Revise the lines from the start through the line containing "point(993,79)" by replacing "Where should I click to" with "Where do I click to" and leaving everything else as it is. Return only those lines.

### [INFORMATION GIVEN]
────────
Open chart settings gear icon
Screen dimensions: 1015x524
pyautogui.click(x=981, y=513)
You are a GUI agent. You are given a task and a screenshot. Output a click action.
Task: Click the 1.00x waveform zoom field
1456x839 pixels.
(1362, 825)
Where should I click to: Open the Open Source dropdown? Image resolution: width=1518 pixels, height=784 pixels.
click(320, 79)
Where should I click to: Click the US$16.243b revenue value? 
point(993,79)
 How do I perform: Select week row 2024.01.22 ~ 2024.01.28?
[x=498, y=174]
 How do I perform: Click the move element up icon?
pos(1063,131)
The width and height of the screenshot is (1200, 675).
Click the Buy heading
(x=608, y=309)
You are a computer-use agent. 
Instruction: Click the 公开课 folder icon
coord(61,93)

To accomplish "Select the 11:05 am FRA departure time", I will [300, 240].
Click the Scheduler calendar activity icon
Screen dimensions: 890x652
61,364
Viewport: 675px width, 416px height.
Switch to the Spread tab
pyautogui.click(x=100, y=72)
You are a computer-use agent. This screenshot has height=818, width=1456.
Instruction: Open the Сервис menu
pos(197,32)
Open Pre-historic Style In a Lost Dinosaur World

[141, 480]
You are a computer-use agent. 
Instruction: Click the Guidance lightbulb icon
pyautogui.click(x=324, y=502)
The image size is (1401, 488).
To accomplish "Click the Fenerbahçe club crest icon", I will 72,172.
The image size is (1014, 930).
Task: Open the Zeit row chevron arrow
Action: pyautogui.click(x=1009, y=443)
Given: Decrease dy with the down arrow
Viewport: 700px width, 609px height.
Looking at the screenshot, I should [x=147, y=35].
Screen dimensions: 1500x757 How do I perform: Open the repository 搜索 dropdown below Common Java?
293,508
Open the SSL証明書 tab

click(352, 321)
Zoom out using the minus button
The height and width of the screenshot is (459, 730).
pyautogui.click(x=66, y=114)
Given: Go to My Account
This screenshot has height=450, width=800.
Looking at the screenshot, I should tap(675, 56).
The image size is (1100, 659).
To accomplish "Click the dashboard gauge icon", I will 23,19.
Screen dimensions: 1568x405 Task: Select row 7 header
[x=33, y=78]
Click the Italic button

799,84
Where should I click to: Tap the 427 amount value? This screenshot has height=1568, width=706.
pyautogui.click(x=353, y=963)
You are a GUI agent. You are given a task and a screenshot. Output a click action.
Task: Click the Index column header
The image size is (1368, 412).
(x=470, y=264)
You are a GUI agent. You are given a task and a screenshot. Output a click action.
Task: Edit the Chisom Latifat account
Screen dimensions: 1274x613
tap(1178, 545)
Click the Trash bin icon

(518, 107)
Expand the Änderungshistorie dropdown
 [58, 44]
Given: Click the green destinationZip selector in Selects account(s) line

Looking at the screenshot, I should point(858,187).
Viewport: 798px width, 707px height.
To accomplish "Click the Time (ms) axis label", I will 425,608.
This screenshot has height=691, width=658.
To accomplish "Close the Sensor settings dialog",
────────
### [WORKED ANSWER]
Open chart settings gear icon
Screen dimensions: 1015x524
pyautogui.click(x=981, y=513)
You are a GUI agent. You are given a task and a screenshot. Output a click action.
Task: Click the 1.00x waveform zoom field
1456x839 pixels.
(1362, 825)
Where do I click to: Open the Open Source dropdown? Image resolution: width=1518 pixels, height=784 pixels.
click(320, 79)
Where do I click to: Click the US$16.243b revenue value? 
point(993,79)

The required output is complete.